MS-DOSがシングルユーザであったし、元ツイみたいなことは考えていたので(当然の帰結の一つではある)、
シングルユーザマルチプロセス
のOSをデザインしようと思っていた。
デザインを始めて、並行してデバイスドライバを書いて… とやっているうちにMach Ver 3.0のソースが手に入って、それから数ヶ月したらいろんなものが手に入るようになって… だったのだが、その時に気がついたのは
UIDがカーネル奥深くにまで存在している
ということだ。つまり、こういったもののカーネルはマルチユーザを前提にしているということだった。だから、UNIX系OSをいじってシングルユーザOSを作るというのは、結構大変そうだということがわかった。
いろんなコードを読んでいると、この「UIDを意識する」ということは結構重要なことであることに気がついた。使うユーザが1人しかいなくても、マルチユーザを意識するということは、いろいろ簡単でわかりやすいのである。
完全なシングルユーザの場合、「自分」はその世界では全てのことが可能になってしまう。Linuxの初期の頃、何でもかんでもrootでやる人がいたものだが、それと全く同じである。「自分」が一番偉いんだから、全ての権限が「自分」にある。
これはある意味当たり前なことなのであるが、ちょっと危ない。たとえば、
- 「自分」が間違った時にも全てが実行される
- こっそり誰かが使った時も「自分」になってしまうから全てが可能になる
- 全てが可視になり全てに責任が発生する
等々、結構面倒臭い。
そこであくまでもシングルユーザに拘るのであれば、「セキュリティレベル」とか「セキュリティグループ」的なものを用意してやって、「普段の俺」と「特別な俺」を区別してやるといったことが必要となる。普段は基底状態にいて、「特別な何か」をする時には権限の昇格をする。
それはそれで正しいことなのであるが、実装を考えればそういったもののID的な何かをプロセスに振ってやって… ということが必要になる。とか考えると、
結局それはUNIXプロセスのUIDと同じことじゃね?
ってことに気がつく。
冒頭に挙げたツイの関連で「jail」とか「chroot」とかって話も出て来たのであるけれど、結局それは
「自分」と「それ以外」
の「ユーザ」の存在を仮定していることに他ならない。
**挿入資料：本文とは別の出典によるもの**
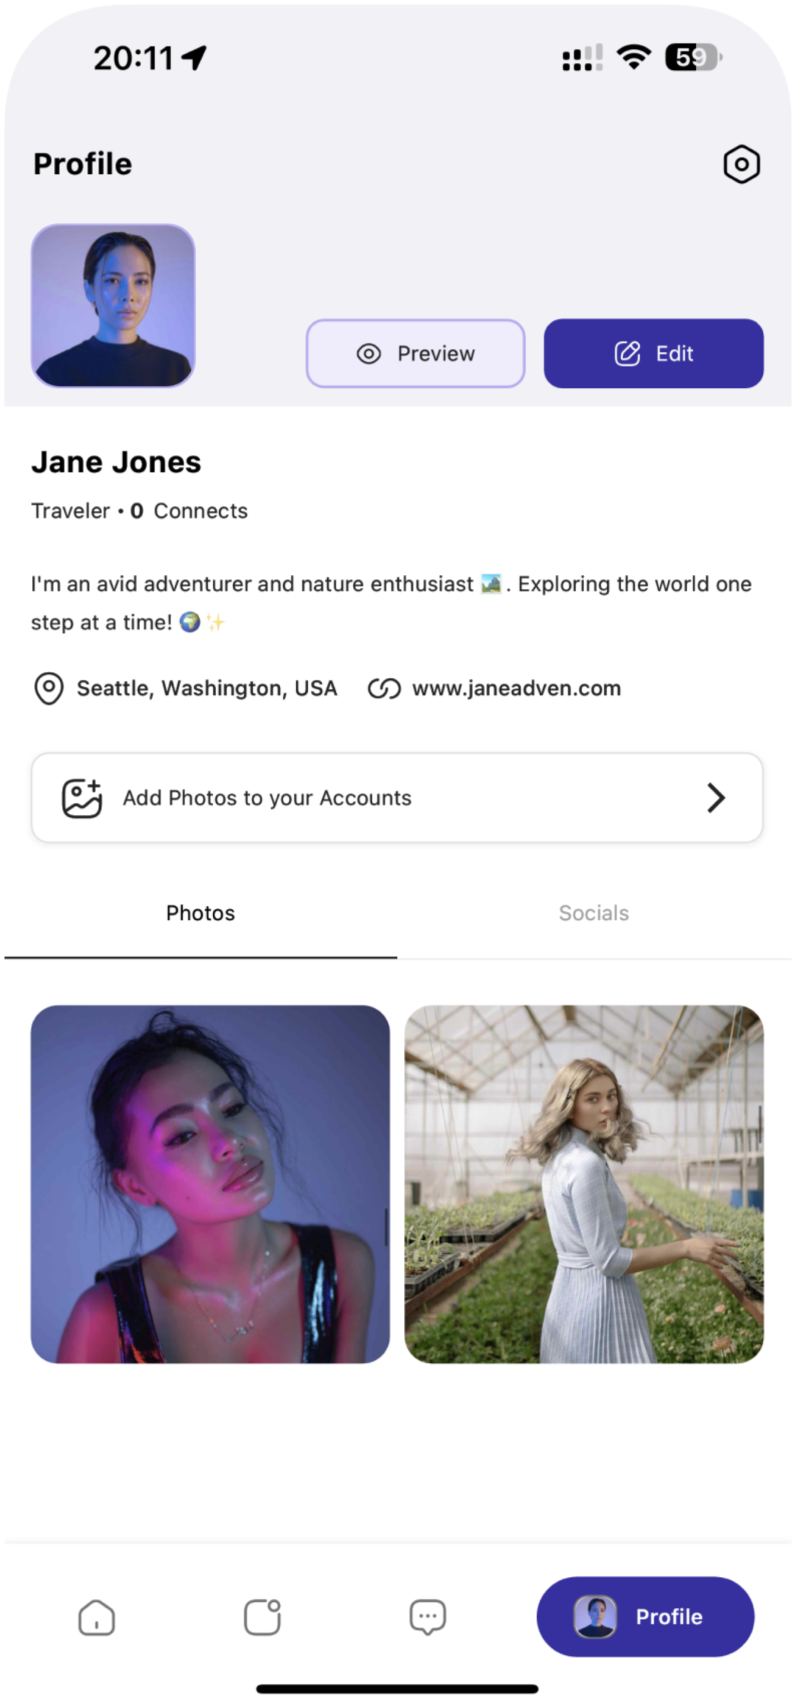Image resolution: width=792 pixels, height=1708 pixels.
Task: Tap the location pin icon beside Seattle
Action: tap(48, 688)
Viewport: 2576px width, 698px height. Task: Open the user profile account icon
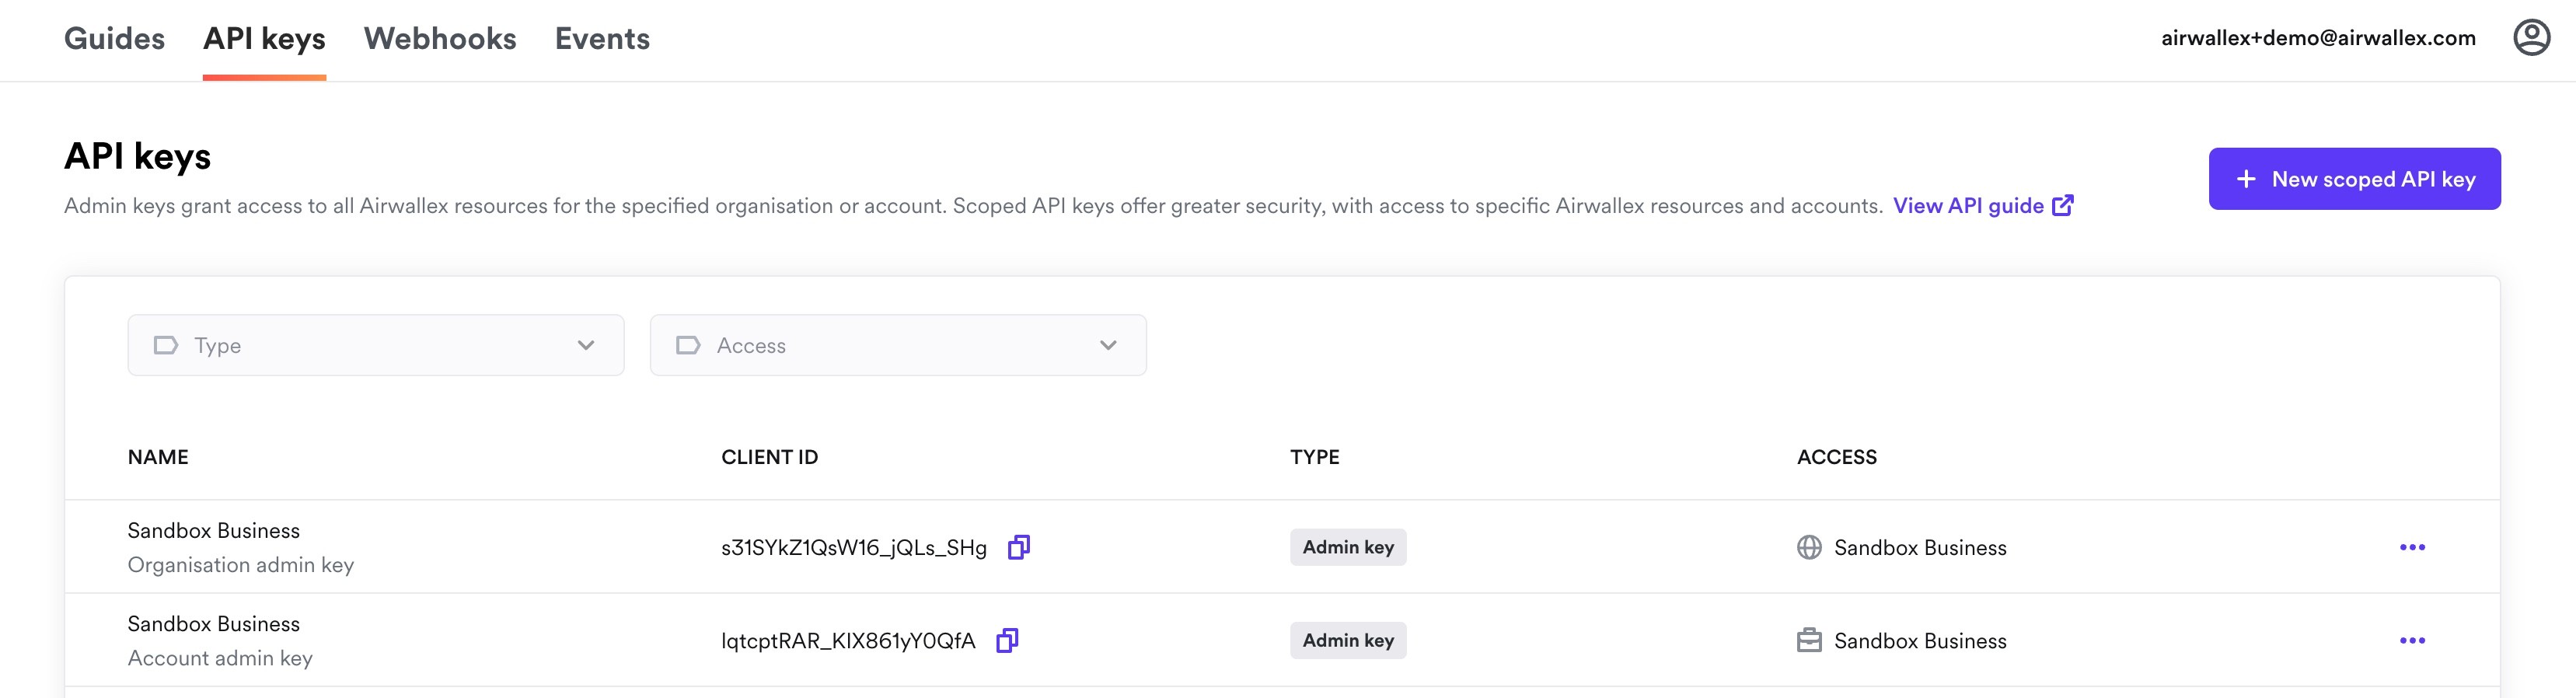pyautogui.click(x=2533, y=37)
強いて言えば、「自分以外の奴がログイン出来るかどうか」が違うくらいの話になってしまう。
元ツイのような話の時の「シングルユーザ」は、/etc/shadowの有効なエントリが「自分」だけだというだけであって、/etc/passwordのエントリが1行しかないということとは違うのだ。
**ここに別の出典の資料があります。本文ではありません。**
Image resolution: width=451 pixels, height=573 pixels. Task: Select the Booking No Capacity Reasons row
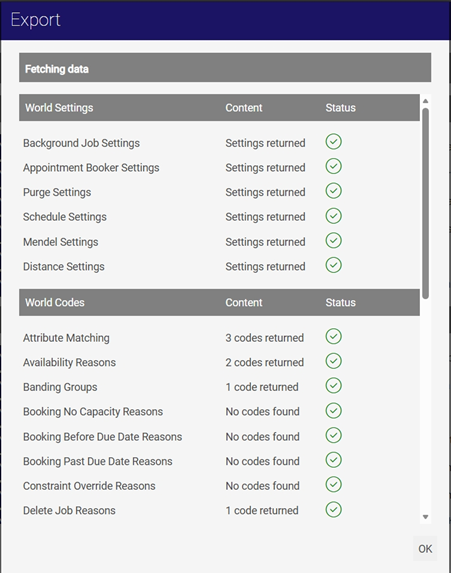click(219, 411)
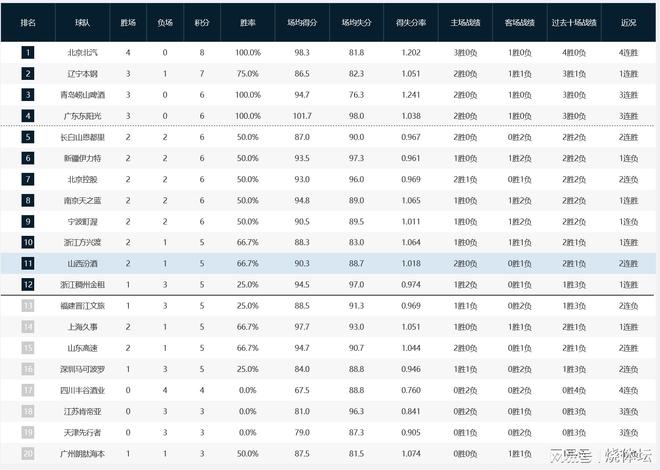Image resolution: width=660 pixels, height=470 pixels.
Task: Select the gray rank 16 badge
Action: (x=28, y=368)
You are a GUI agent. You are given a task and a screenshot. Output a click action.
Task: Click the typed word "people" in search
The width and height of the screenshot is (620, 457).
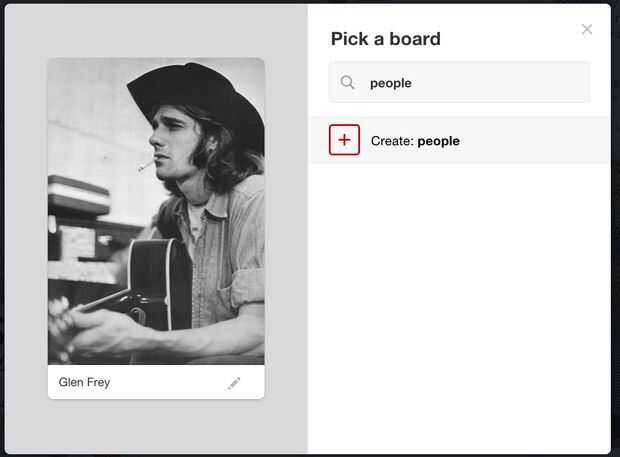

まぁ私はBeOSを使ったことがないので、「シングルユーザマルチプロセス」の環境でも問題なく使えるということもあるのだろうとは思うのだけど、その辺はわからない。でも、マルチユーザを仮定しない環境でセキュリティとか\権限とかを正しく扱うのは、容易ではないか、「/etc/shadowは1エントリ」と大差ないことか、どっちかでないと厄介だろうと思う。マルチユーザOSのシステム管理に毒された頭には、想像の外になってしまう。
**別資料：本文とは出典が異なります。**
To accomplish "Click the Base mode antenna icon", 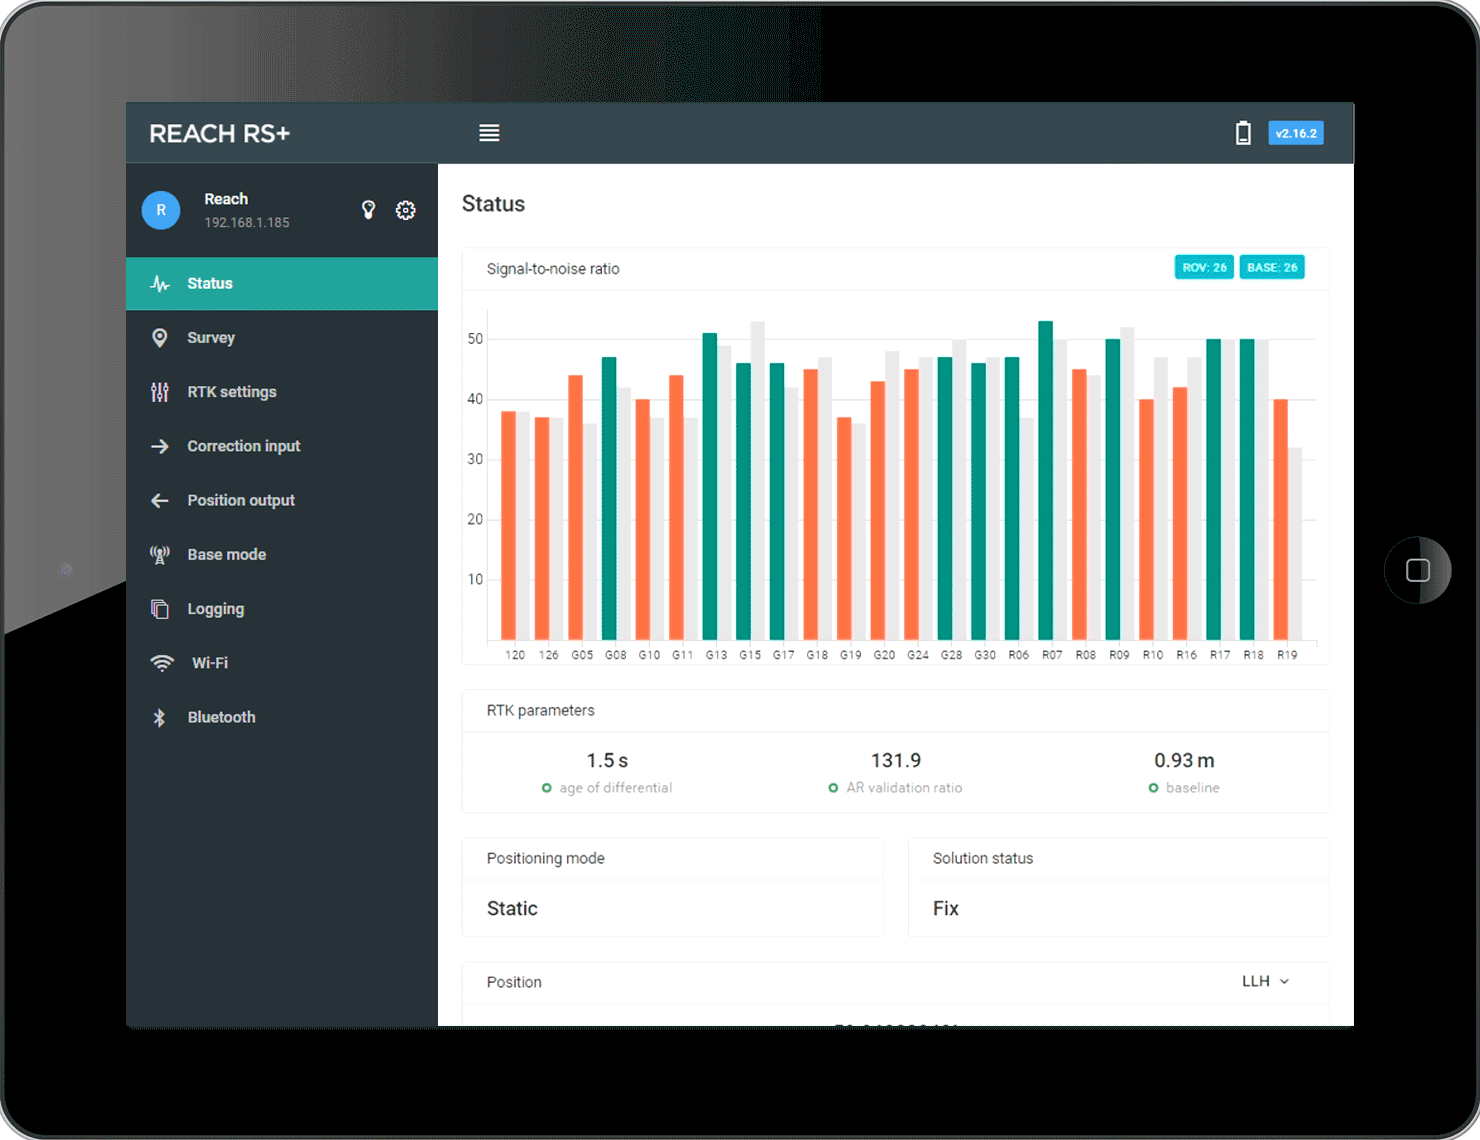I will tap(159, 555).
同じことは「他のOS屋さん」も同じであって、大多数の「OS屋さん」はUNIX的(Windowsでも大差ない)なマルチユーザのパラダイムに毒されているので、「スマホはシングルユーザが基本」とは言え、「権限どうする」あたりになるとマルチユーザを仮定してしまうということになってしまいがちだろうと思う。もちろん
やれば出来る
ことではあるし、BeOSとかはやってた(らしい)のだけど。そういったわけで、表題の「マルチユーザーなしに現代に必要なセキュリティを確保するのは困難すぎる」というのは、「だいたいあってる」程度には正しいことだと思う。歴史もそうだしね。